That’s where ubiCabs comes in, according to Patel. The service acts as a booking agent for as many minicab firms as it can get. The idea is that customers then request taxis through either an Android or iPhone app, or by using a web interface. The ubiCabs system will then instantly search and access all the minicab controller information to assign the nearest, available and - most importantly - the cheapest car for your needs.

The app itself is fairly familiar to the others we’ve seen. As with most of these systems, ubiCabs tracks your position by GPS or you can add your pick-up point manually. The selection of what kind of car, how much luggage you have and how many passengers is nicely handled, as well as the way you can track your cab’s journey to you on a live map. So, no more waiting around and wondering.

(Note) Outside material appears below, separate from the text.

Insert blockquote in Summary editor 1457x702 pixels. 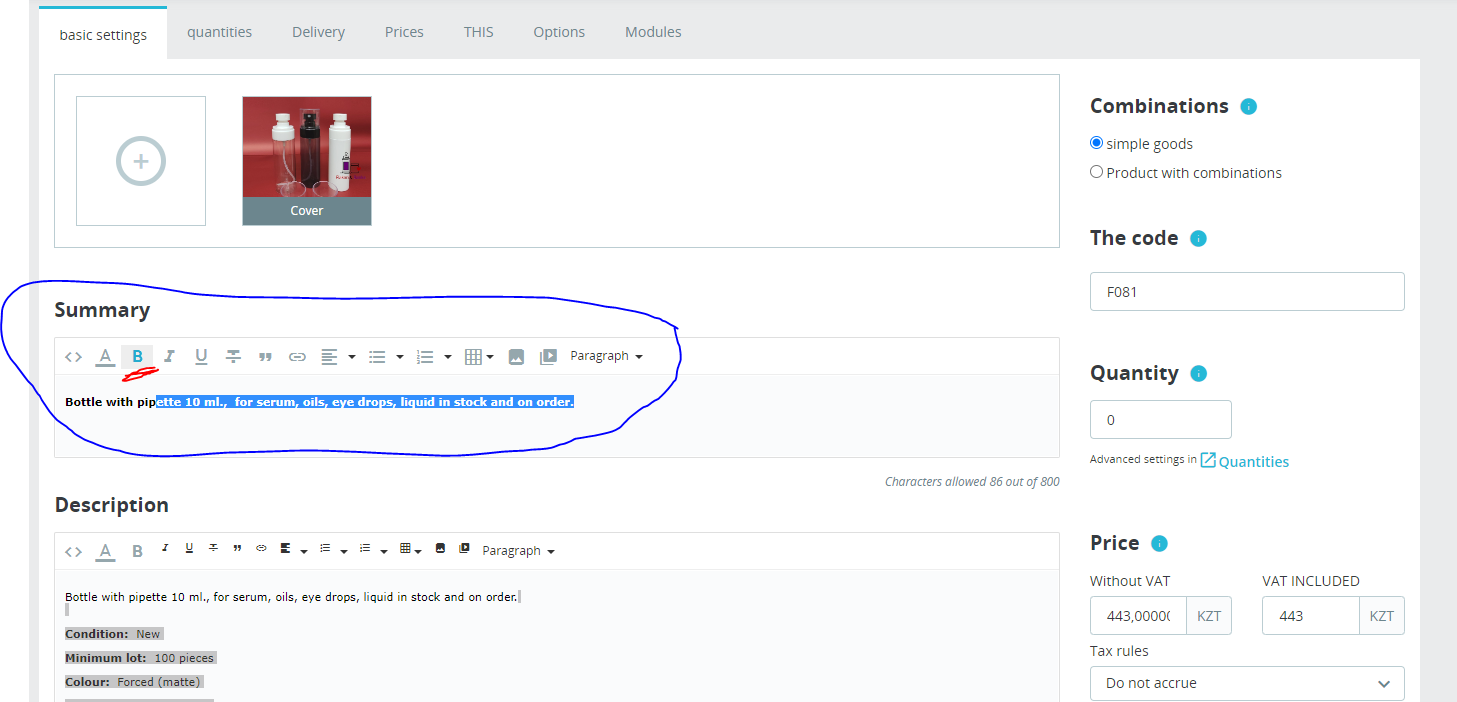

While the main idea behind it all is obviously to get taxis at your convenience without having to pay Black Cab prices. One would also hope that both the added petrol efficiency and the behind-the-scenes price bidding system might result in minicab costs going down. Sadly, this doesn’t yet seem to be the case with all the journeys we’ve been quoted so far being pretty much what we’d expect to pay normally.

Still, with the added convenience on top, it’s well worth a try. Sure, it’s not much different from picking up the phone if you’re looking to get from your home to a night out, but it’s just the answer for those tedious queues when you’re on your way back from the middle of town.

At the moment, ubiCabs covers just London within the M25 but, so long as it can stay ahead of the competition, expect to see the service rolling out to a town near you soon.